» **Data for this exercise**
────────────────────

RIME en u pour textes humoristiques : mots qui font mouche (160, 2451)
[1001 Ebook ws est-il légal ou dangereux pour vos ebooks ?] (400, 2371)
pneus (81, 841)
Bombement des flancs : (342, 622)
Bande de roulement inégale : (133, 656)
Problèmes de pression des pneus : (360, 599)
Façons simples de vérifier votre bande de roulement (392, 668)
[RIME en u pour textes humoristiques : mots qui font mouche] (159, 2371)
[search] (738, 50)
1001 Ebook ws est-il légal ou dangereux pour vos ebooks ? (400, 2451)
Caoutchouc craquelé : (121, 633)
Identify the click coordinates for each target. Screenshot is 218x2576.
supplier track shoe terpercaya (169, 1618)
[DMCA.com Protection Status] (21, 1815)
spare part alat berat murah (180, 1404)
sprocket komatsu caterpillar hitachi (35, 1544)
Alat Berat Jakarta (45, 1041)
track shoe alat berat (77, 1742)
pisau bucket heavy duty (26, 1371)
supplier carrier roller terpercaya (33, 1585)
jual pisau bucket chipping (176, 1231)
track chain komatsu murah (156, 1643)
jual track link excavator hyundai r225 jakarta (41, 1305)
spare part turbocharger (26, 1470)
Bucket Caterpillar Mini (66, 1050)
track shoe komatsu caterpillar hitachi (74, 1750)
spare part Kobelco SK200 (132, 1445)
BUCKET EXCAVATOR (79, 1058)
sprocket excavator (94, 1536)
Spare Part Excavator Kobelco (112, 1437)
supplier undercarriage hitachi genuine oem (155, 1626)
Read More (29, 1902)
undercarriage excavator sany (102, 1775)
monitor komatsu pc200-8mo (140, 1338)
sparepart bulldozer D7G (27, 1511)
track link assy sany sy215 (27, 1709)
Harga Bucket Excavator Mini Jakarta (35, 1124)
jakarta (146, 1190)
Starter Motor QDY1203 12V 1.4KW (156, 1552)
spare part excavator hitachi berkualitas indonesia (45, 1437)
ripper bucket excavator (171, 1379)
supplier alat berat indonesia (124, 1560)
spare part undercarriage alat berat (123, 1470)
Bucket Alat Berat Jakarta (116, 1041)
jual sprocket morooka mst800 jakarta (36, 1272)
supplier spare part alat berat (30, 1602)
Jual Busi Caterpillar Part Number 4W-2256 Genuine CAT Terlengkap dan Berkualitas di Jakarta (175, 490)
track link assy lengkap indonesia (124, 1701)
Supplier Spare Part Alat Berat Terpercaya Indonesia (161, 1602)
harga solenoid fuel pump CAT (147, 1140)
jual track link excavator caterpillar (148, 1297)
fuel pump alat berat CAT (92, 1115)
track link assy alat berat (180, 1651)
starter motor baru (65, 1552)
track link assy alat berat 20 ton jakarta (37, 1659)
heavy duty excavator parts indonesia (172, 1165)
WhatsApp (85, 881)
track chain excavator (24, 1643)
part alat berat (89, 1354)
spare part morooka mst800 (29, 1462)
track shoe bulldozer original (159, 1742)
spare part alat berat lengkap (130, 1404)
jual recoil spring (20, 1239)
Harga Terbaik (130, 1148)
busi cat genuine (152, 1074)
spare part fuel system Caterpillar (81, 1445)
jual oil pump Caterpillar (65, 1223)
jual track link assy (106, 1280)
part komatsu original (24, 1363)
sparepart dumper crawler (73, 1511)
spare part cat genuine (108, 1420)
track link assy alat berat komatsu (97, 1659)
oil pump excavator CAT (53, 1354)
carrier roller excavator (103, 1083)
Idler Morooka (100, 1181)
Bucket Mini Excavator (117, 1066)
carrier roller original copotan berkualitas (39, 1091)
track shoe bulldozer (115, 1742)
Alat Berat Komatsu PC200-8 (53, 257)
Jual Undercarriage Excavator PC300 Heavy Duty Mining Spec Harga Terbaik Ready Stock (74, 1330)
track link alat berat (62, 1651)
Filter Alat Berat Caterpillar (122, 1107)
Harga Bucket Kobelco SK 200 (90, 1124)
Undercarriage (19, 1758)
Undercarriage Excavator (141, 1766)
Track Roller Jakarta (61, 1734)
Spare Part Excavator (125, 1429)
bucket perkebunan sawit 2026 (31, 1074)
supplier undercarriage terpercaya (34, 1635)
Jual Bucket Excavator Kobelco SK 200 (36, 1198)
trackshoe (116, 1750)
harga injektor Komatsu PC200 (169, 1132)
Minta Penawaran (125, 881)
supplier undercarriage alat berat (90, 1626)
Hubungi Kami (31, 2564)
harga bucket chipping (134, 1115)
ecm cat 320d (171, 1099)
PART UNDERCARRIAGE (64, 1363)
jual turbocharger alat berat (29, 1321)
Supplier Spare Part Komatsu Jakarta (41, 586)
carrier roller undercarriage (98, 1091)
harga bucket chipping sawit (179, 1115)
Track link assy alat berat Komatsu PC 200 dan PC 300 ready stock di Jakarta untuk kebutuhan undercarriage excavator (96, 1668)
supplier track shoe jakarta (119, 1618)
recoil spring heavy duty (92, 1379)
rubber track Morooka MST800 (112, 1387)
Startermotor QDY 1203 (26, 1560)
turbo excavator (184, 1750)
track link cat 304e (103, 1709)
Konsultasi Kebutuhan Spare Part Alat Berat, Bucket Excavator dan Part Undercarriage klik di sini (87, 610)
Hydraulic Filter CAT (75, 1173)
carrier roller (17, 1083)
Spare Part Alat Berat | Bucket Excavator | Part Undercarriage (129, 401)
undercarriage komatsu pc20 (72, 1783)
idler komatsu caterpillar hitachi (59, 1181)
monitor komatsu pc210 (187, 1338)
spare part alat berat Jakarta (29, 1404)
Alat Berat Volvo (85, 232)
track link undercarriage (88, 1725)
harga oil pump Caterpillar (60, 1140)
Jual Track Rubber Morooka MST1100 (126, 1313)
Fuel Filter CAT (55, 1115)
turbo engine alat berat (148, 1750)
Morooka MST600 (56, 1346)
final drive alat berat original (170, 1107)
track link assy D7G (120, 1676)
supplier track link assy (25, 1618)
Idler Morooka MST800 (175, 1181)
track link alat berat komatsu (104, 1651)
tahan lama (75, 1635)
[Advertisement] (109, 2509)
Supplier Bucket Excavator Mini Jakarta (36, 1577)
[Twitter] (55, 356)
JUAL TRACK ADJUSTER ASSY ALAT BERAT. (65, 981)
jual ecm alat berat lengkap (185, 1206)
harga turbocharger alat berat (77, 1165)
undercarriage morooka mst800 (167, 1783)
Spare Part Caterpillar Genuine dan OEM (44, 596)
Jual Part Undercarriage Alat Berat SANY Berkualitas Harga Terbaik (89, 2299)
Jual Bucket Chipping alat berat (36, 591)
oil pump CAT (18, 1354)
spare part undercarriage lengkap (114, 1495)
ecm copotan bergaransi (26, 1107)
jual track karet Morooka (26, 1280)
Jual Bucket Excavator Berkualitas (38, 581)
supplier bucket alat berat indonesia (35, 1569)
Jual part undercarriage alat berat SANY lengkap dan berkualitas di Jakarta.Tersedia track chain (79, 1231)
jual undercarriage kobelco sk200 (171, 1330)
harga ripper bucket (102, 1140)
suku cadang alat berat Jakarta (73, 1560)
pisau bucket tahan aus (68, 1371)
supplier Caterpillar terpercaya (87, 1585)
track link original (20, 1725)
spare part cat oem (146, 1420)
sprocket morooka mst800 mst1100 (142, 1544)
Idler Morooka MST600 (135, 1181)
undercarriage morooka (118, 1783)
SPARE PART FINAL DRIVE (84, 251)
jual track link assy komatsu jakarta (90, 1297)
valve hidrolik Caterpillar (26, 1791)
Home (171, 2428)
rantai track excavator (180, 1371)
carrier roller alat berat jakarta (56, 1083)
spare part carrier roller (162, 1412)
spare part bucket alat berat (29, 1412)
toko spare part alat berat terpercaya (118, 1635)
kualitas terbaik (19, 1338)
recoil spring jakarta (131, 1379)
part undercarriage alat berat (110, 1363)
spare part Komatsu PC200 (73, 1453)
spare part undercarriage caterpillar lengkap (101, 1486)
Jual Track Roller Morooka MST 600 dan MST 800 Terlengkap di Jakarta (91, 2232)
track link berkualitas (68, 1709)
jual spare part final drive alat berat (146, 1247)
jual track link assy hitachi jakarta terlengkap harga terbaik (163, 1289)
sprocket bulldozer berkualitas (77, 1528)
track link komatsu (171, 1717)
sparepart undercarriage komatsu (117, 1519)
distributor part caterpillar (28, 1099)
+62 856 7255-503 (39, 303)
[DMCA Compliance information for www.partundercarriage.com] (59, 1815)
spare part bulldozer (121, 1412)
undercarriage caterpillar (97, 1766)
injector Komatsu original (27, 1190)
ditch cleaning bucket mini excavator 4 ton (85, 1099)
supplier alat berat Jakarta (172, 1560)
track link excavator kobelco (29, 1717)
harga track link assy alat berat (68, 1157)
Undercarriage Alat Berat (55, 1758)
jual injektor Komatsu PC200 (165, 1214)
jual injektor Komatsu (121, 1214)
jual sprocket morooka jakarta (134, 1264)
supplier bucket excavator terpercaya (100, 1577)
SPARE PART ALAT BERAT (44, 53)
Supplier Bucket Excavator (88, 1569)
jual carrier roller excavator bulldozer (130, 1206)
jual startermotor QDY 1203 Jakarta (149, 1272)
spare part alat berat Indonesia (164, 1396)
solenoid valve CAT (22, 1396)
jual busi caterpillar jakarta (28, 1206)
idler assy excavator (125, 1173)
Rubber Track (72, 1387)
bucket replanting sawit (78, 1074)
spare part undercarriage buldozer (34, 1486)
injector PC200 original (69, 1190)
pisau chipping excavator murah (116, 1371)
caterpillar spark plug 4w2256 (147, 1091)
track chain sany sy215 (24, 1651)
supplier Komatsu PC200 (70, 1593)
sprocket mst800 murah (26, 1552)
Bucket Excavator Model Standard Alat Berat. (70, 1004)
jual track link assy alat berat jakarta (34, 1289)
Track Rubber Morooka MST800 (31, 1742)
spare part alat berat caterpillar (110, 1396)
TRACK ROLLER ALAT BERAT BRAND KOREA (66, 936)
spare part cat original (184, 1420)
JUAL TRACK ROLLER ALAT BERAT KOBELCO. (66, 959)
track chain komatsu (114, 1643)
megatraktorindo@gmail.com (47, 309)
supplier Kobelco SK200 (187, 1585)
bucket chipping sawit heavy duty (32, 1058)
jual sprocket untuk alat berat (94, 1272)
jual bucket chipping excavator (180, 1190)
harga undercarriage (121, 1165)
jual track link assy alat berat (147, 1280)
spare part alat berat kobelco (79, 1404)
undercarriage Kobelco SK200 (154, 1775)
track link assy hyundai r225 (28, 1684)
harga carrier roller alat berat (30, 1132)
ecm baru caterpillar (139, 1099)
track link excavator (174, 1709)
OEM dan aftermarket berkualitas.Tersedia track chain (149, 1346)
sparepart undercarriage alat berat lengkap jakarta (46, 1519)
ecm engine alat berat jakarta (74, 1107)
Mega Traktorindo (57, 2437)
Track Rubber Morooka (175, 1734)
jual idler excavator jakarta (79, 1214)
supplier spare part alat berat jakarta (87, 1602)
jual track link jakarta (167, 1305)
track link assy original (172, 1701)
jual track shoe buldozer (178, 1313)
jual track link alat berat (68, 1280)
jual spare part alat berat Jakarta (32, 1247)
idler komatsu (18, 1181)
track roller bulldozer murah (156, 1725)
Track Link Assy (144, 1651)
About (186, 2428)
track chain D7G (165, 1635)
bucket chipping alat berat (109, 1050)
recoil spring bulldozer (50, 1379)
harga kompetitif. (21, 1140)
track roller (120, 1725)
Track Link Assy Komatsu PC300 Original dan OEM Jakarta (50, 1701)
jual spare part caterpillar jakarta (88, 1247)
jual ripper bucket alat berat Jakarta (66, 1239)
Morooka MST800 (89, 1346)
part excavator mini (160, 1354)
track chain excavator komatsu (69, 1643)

────────────────────

» **What is expected**
Retype, in the same exact form, the lines of the material above from the line holding "Jual Busi Caterpillar Part" through the line holding "track shoe bulldozer (115, 1742)".

» **Result below**
Jual Busi Caterpillar Part Number 4W-2256 Genuine CAT Terlengkap dan Berkualitas di Jakarta (175, 490)
track link assy lengkap indonesia (124, 1701)
Supplier Spare Part Alat Berat Terpercaya Indonesia (161, 1602)
harga solenoid fuel pump CAT (147, 1140)
jual track link excavator caterpillar (148, 1297)
fuel pump alat berat CAT (92, 1115)
track link assy alat berat (180, 1651)
starter motor baru (65, 1552)
track link assy alat berat 20 ton jakarta (37, 1659)
heavy duty excavator parts indonesia (172, 1165)
WhatsApp (85, 881)
track chain excavator (24, 1643)
part alat berat (89, 1354)
spare part morooka mst800 (29, 1462)
track shoe bulldozer original (159, 1742)
spare part alat berat lengkap (130, 1404)
jual recoil spring (20, 1239)
Harga Terbaik (130, 1148)
busi cat genuine (152, 1074)
spare part fuel system Caterpillar (81, 1445)
jual oil pump Caterpillar (65, 1223)
jual track link assy (106, 1280)
part komatsu original (24, 1363)
sparepart dumper crawler (73, 1511)
spare part cat genuine (108, 1420)
track link assy alat berat komatsu (97, 1659)
oil pump excavator CAT (53, 1354)
carrier roller excavator (103, 1083)
Idler Morooka (100, 1181)
Bucket Mini Excavator (117, 1066)
carrier roller original copotan berkualitas (39, 1091)
track shoe bulldozer (115, 1742)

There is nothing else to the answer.